Angular Momentum Transfer in Dynamically Collapsing Gaseous Disks

Abstract

We investigate the angular momentum transfer in dynamically collapsing gaseous disks by using self-similar solutions for self-gravitating viscous disks. As for the mechanisms of angular momentum transfer, the turbulent viscosity and the gravitational torque are considered. We solved the self-similar equations to examine the effects of the angular momentum transfer in the disks in the runaway collapse phase, when a central core is not yet formed. As a result, the angular momentum transfer makes remarkable differences in rotational velocity distributions as compared with that of the disk with no angular momentum redistribution.
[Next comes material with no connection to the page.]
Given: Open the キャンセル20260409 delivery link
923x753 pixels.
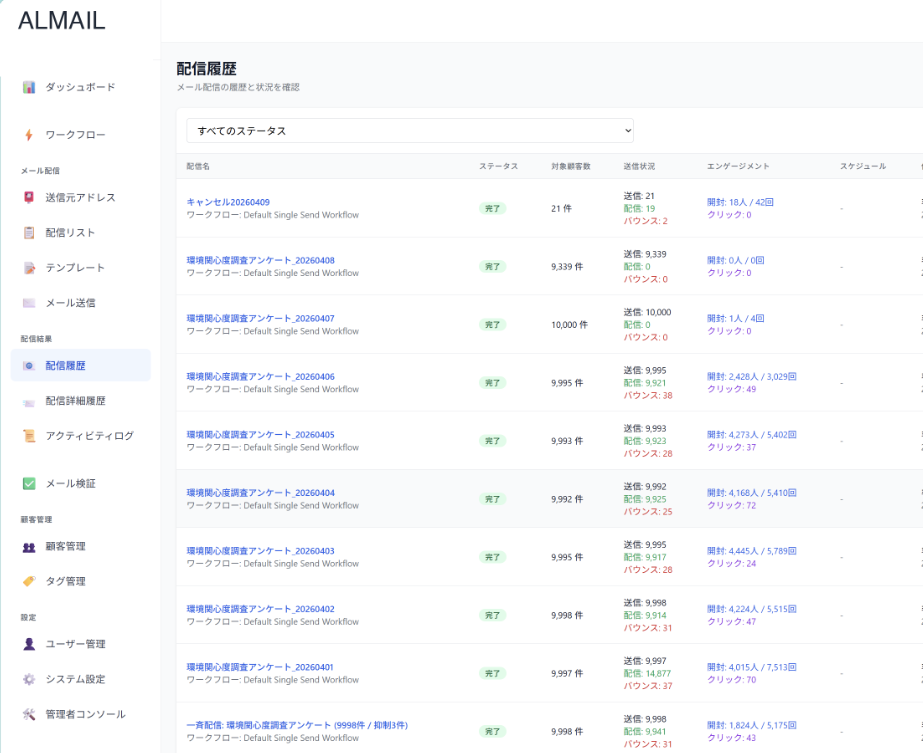Looking at the screenshot, I should 228,202.
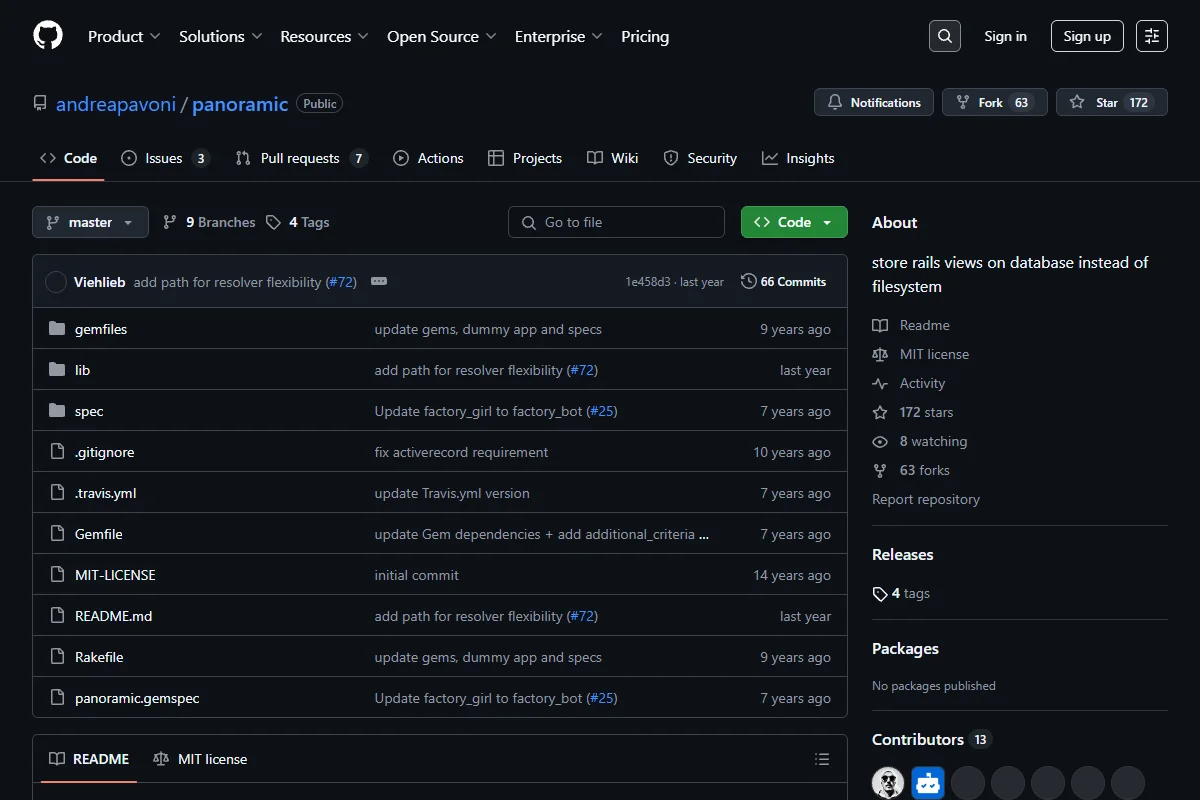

In contrast, the distributions of surface density and infall velocity do not vary significantly, since the effect of the centrifugal force is small in this phase. Also, we find that the angular momentum transfer by gravitational torque tends to work more effectively than that due to turbulent viscosity. This is because the magnitude of effective viscosity of gravitational torque is superior to that of turbulent viscosity if the disk is unstable against self-gravity, which is satisfied in the disks in the runaway collapse phase. Finally, we discuss the angular momentum transfer in star-forming disk. From our estimations, we conclude that only a little angular momentum of the disk is transferred in the runaway phase compared with accretion phase before the classical T Tauri star formation. Meanwhile, the first core formation is significantly affected by the angular momentum redistribution in the runaway phase.